VMware vSphere リソースでの Azure Arc の有効化は、vCenter Serverでの読み取り専用の操作です。 つまり、vCenter Server のリソースに変更は加えられません。

  1. Azure VMware Solution プライベート クラウドの左側のナビゲーションで、vCenter Server インベントリを見つけます。
  2. 有効にするリソースを選んで、[Azure で有効にする] を選択びます。
  3. お使いの Azure サブスクリプションリソース グループを選択し、[有効にする] を選択します。

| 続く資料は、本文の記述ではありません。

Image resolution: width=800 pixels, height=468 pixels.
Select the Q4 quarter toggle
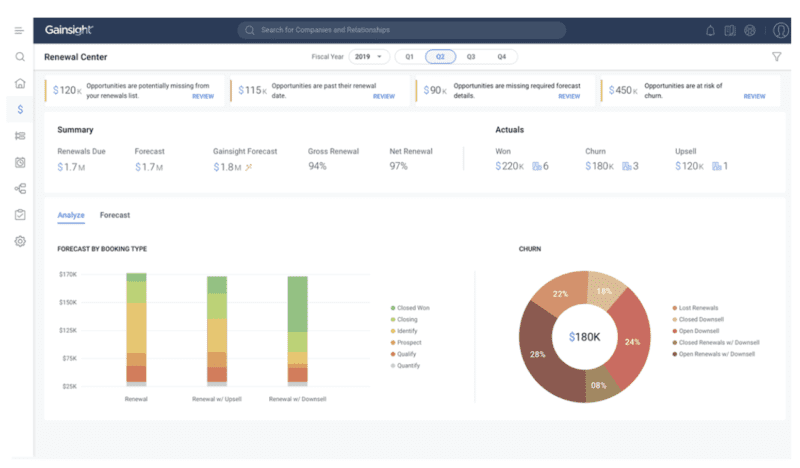(501, 57)
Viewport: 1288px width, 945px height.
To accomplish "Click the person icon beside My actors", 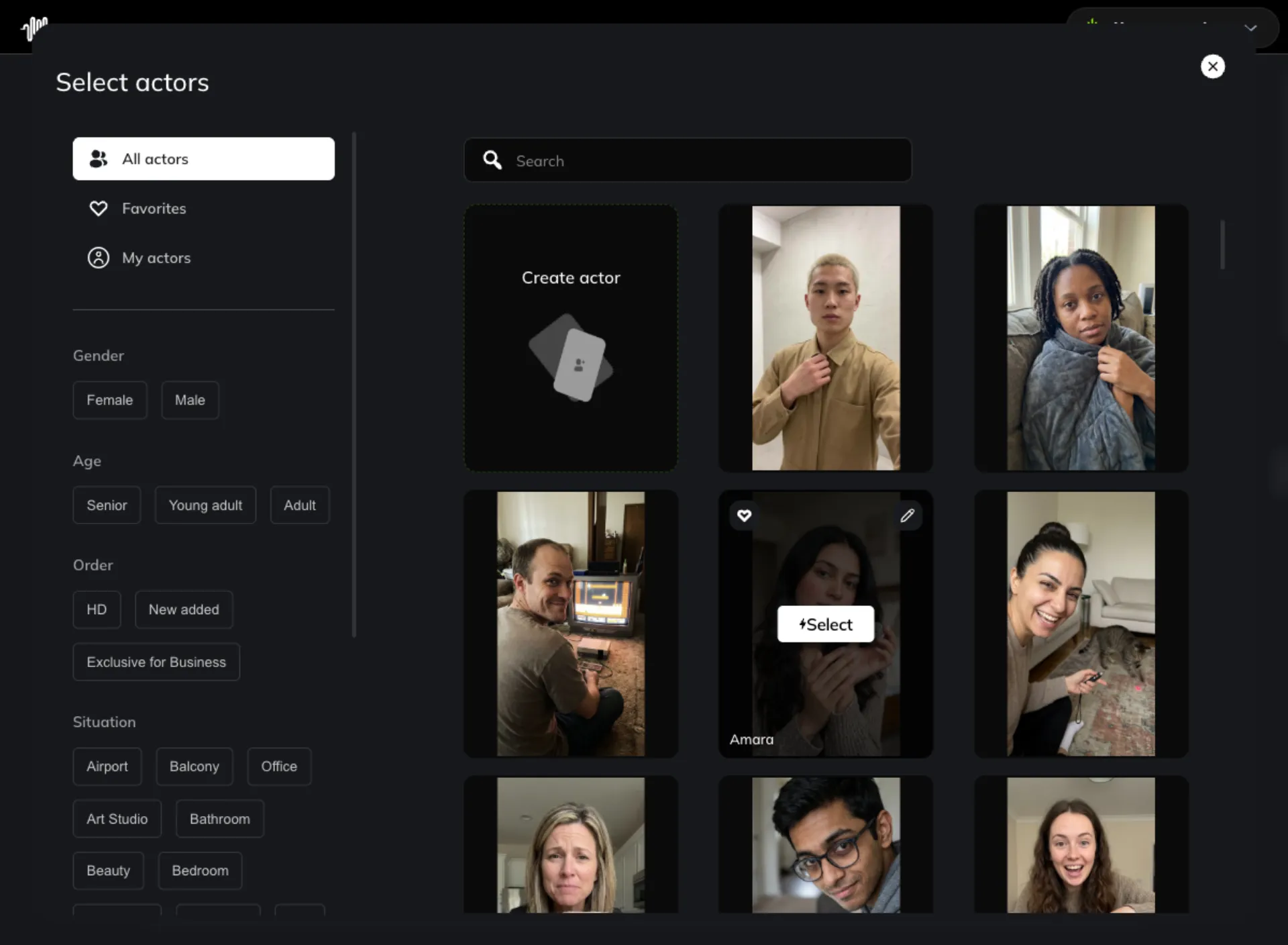I will pyautogui.click(x=99, y=258).
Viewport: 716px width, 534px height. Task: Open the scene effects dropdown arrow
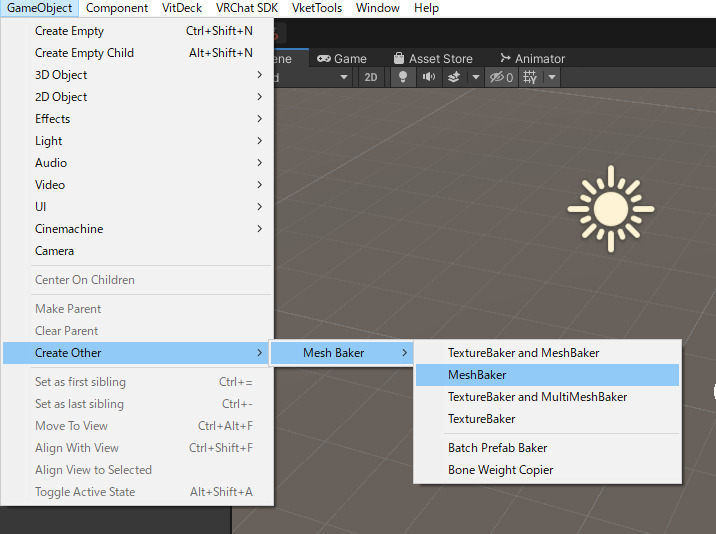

有効化アクションによってデプロイが開始され、Azure にリソースが作成され、VMware vSphere リソースの代表的なオブジェクトが Azure に作成されます。 ロールベースのアクセス制御を使用して、これらのリソースにアクセスできるユーザーをより細かく管理できます。

1 つ以上の仮想マシン、ネットワーク、リソース プール、VM テンプレート リソースについて、前の手順を繰り返します。

さらに、仮想マシンの場合は、 VM 拡張機能を構成するための別のセクションがあります。 これにより、ゲスト管理を使って、さらに Azure 拡張機能を VM にインストールできるようになります。 これを有効にする手順は次のとおりです:

  1. [ゲスト管理を有効する] を選択します。
  2. Arc エージェントの [接続方法] を選択します。
  3. VM の管理者/ルート アクセス ユーザー名とパスワードを指定します。

ゲスト管理を別の手順として有効にするか、VM 拡張機能のインストール手順に問題がある場合は、「 ゲスト管理を有効にして Arc 対応 VM に拡張機能をインストールする」を参照してください。